ほぼ完全な商品作物とエネルギー生産のための最適化されたアグリ太陽光発電トラッキング Optimized agrivoltaic tracking for nearly-full commodity crop and energy production
E.K. Grubbs, S.M. Gruss, V.Z. Schull, M.J. Gosney, M.V. Mickelbart, S. Brouder, M.W. Gitau, P. Bermel, M.R. Tuinstra, R. Agrawal
Renewable and Sustainable Energy Reviews Available online: 24 November 2023
DOI:https://doi.org/10.1016/j.rser.2023.114018
Graphical abstract
Highlights
- Unquantified system relationships limit AgPV implementation.
- System algorithms and designs must be characterized and evaluated.
- First AgPV study to combine full-field modeling and field data to assess performance.
- Integration of harvest cycles improves tracking algorithms to meet shareholder needs.

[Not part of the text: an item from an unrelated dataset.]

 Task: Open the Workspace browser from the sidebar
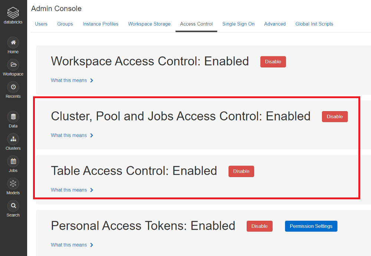(x=13, y=65)
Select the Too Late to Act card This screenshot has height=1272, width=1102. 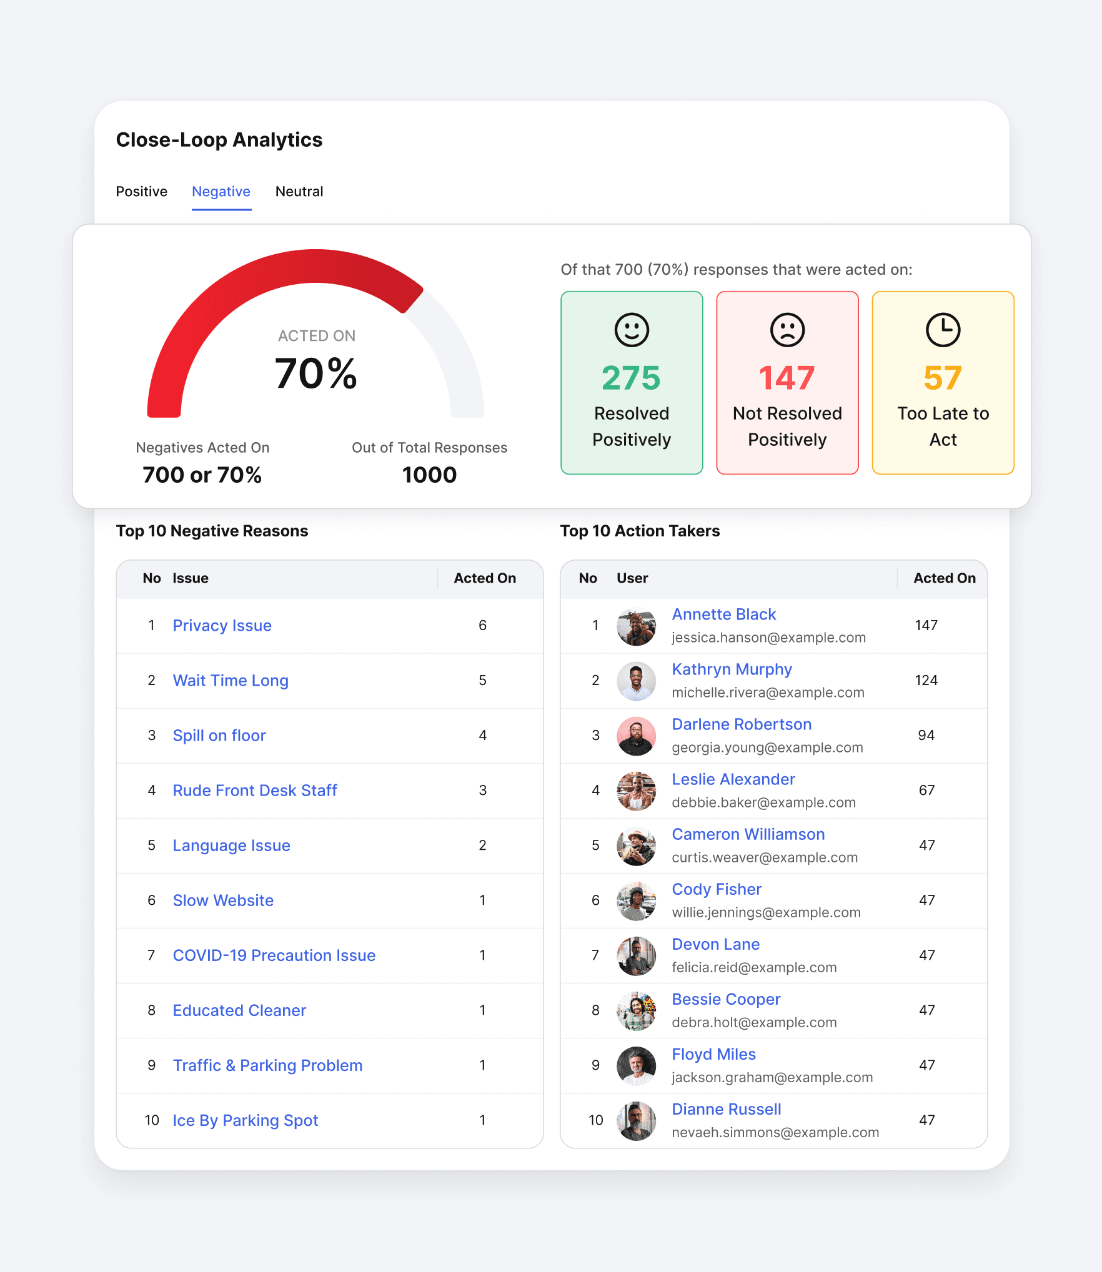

- Prototype met the 88.9 % of minimum viable value for powering each state independently.
Abstract
As the global population accelerates toward a full earth scenario, food, energy, and water demands will increase dramatically. The first order constraints that face resource generation technologies, such as static land availability, compound into second order challenges such as direct competition for the same land and solar photons. Within the contiguous United States, both agriculture and energy production such as solar have turned to densification schemes to increase yields and power per land area, respectively. These technologies coupled with water generation capabilities or management strategies, remain widely separated in their implementation or experience loss in combination. We propose an Agrivoltaic food and energy coproduction architecture to address these challenges, utilizing an Agrivoltaic Array, on-site micrometeorological condition analyses, on-site experimentally validated ray-tracing and irradiance modeling simulation software, as well as crop physiological stage, ear, and height data. Identification of critical time frames in which the relationship between irradiance and yield is highly significant (p less than 0.00005) enables implementation of ideal anti-tracking during those growth periods and solar tracking during all non-critical periods, collectively called critical-time anti-tracking. This reduces power generation to 13.68% during a six-week ideal anti-tracking time frame compared to solar tracking; still, this translates to 86.71% power generation over a year when compared to solar tracking. The reduction in power offsets yield loss, increasing land productivity. This research proposes a technology for near-neutral coproduction of food and energy leveraging already existing hardware for a viable pathway for widespread solar implementation throughout the contiguous United States.